(Records from a data source)
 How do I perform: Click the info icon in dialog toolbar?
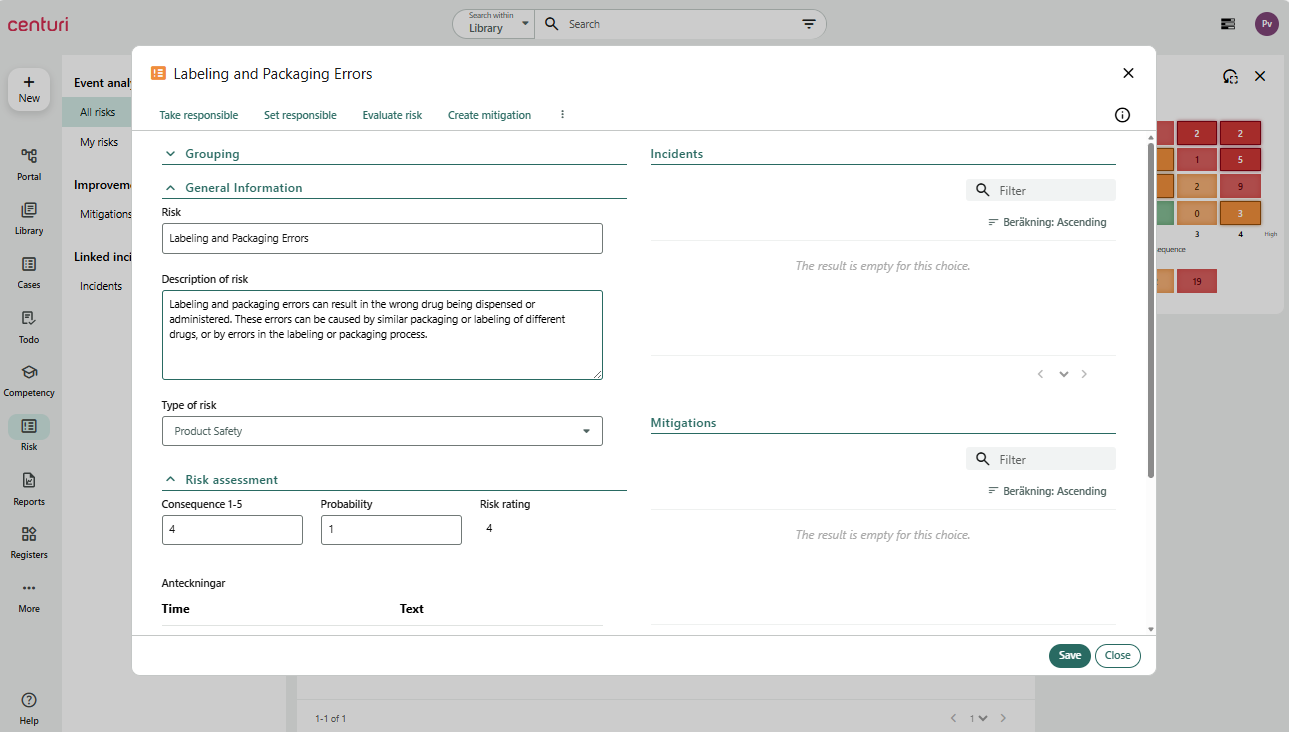tap(1122, 115)
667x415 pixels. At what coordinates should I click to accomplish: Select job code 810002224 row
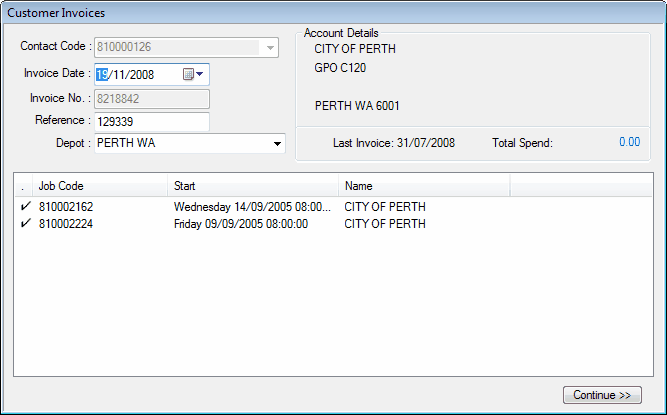point(66,224)
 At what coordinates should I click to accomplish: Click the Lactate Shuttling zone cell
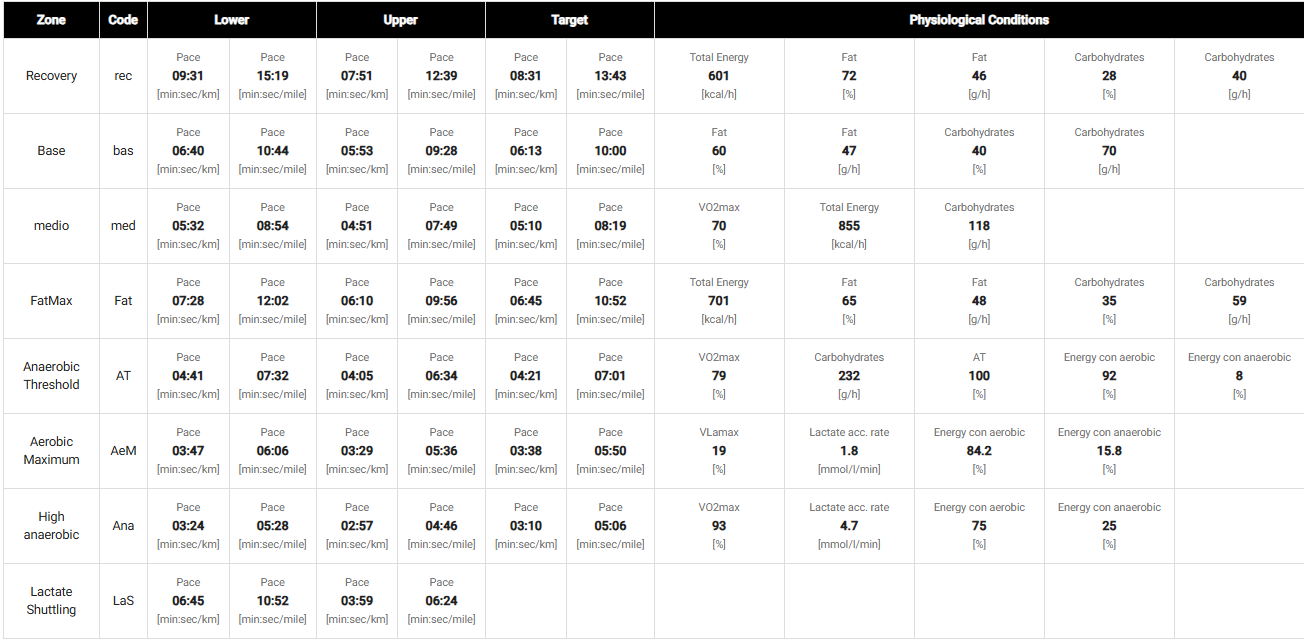tap(51, 601)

ASSIGNMENT — Omit the pictures; set down each record exactly.

YOUR SOLUTION —
 How do I perform: Click the info icon in dialog toolbar?
tap(1122, 115)
667x415 pixels. At what coordinates should I click to accomplish: Select job code 810002224 row
point(66,224)
 At what coordinates should I click to accomplish: Click the Lactate Shuttling zone cell
tap(51, 601)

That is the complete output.